Brief: Reproduce each line of the data exactly as it is.

Supplied data:

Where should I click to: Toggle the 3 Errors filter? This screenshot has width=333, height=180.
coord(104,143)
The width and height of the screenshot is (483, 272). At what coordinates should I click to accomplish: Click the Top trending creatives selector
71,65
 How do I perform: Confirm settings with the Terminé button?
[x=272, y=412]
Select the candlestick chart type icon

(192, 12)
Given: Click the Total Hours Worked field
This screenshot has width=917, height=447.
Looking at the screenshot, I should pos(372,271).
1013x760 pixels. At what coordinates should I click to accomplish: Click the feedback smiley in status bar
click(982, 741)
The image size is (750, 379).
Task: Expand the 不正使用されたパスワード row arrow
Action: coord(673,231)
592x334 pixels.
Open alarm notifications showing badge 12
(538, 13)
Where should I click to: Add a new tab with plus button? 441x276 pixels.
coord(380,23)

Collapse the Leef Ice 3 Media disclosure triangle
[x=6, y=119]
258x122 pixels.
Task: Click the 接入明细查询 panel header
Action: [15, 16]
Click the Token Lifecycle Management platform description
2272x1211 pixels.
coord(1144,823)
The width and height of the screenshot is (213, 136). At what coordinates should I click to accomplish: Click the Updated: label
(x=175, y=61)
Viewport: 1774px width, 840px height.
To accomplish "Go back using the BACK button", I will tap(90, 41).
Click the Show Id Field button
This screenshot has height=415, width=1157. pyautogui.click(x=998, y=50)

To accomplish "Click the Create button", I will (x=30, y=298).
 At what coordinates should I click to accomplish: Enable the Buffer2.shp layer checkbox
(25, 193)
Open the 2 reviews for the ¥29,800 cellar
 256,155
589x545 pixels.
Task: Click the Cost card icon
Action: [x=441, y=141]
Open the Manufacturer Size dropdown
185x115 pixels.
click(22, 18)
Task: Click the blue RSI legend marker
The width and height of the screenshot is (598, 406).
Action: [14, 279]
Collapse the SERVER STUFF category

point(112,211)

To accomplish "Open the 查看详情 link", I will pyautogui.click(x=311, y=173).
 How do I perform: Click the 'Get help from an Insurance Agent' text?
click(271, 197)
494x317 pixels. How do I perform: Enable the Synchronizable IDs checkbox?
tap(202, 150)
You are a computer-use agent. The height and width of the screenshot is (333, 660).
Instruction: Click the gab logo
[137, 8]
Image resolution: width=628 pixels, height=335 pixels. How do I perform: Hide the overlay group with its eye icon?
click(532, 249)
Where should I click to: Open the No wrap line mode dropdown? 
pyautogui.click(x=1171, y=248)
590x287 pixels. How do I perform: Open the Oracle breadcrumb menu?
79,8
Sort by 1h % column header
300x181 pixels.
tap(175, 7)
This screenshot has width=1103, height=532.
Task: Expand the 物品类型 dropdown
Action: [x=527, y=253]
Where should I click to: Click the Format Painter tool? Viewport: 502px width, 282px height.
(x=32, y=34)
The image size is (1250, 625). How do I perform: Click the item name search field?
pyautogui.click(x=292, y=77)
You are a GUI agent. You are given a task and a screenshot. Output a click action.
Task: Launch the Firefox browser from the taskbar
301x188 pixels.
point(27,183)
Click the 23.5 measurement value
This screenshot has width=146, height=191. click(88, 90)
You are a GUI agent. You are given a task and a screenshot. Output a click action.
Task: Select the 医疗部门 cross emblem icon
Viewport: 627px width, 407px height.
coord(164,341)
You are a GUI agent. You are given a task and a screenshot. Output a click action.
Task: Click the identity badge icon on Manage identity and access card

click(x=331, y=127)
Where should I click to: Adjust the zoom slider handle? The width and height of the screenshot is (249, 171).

Result of this exercise:
Where should I click to: Toggle the 3 Errors filter? This screenshot has width=333, height=180.
coord(104,143)
The width and height of the screenshot is (483, 272). At what coordinates should I click to accomplish: Click the Top trending creatives selector
71,65
 How do I perform: Confirm settings with the Terminé button?
[x=272, y=412]
Select the candlestick chart type icon

(192, 12)
Given: Click the Total Hours Worked field
This screenshot has width=917, height=447.
Looking at the screenshot, I should pos(372,271).
1013x760 pixels. At what coordinates should I click to accomplish: Click the feedback smiley in status bar
click(982, 741)
The image size is (750, 379).
Task: Expand the 不正使用されたパスワード row arrow
Action: coord(673,231)
592x334 pixels.
Open alarm notifications showing badge 12
(538, 13)
Where should I click to: Add a new tab with plus button? 441x276 pixels.
coord(380,23)

Collapse the Leef Ice 3 Media disclosure triangle
[x=6, y=119]
258x122 pixels.
Task: Click the 接入明细查询 panel header
Action: [15, 16]
Click the Token Lifecycle Management platform description
2272x1211 pixels.
coord(1144,823)
The width and height of the screenshot is (213, 136). At what coordinates should I click to accomplish: Click the Updated: label
(x=175, y=61)
Viewport: 1774px width, 840px height.
To accomplish "Go back using the BACK button", I will tap(90, 41).
Click the Show Id Field button
This screenshot has height=415, width=1157. pyautogui.click(x=998, y=50)

To accomplish "Click the Create button", I will (x=30, y=298).
 At what coordinates should I click to accomplish: Enable the Buffer2.shp layer checkbox
(25, 193)
Open the 2 reviews for the ¥29,800 cellar
 256,155
589x545 pixels.
Task: Click the Cost card icon
Action: [x=441, y=141]
Open the Manufacturer Size dropdown
185x115 pixels.
click(22, 18)
Task: Click the blue RSI legend marker
The width and height of the screenshot is (598, 406).
Action: [14, 279]
Collapse the SERVER STUFF category

point(112,211)

To accomplish "Open the 查看详情 link", I will pyautogui.click(x=311, y=173).
 How do I perform: Click the 'Get help from an Insurance Agent' text?
click(271, 197)
494x317 pixels. How do I perform: Enable the Synchronizable IDs checkbox?
tap(202, 150)
You are a computer-use agent. The height and width of the screenshot is (333, 660).
Instruction: Click the gab logo
[137, 8]
Image resolution: width=628 pixels, height=335 pixels. How do I perform: Hide the overlay group with its eye icon?
click(532, 249)
Where should I click to: Open the No wrap line mode dropdown? 
pyautogui.click(x=1171, y=248)
590x287 pixels. How do I perform: Open the Oracle breadcrumb menu?
79,8
Sort by 1h % column header
300x181 pixels.
tap(175, 7)
This screenshot has width=1103, height=532.
Task: Expand the 物品类型 dropdown
Action: [x=527, y=253]
Where should I click to: Click the Format Painter tool? Viewport: 502px width, 282px height.
(x=32, y=34)
The image size is (1250, 625). How do I perform: Click the item name search field?
pyautogui.click(x=292, y=77)
You are a GUI agent. You are given a task and a screenshot. Output a click action.
Task: Launch the Firefox browser from the taskbar
301x188 pixels.
point(27,183)
Click the 23.5 measurement value
This screenshot has width=146, height=191. click(88, 90)
You are a GUI agent. You are given a task and a screenshot. Output a click action.
Task: Select the 医疗部门 cross emblem icon
Viewport: 627px width, 407px height.
coord(164,341)
You are a GUI agent. You are given a task and a screenshot. Output a click action.
Task: Click the identity badge icon on Manage identity and access card

click(x=331, y=127)
Where should I click to: Adjust the zoom slider handle? The width and height of the screenshot is (249, 171).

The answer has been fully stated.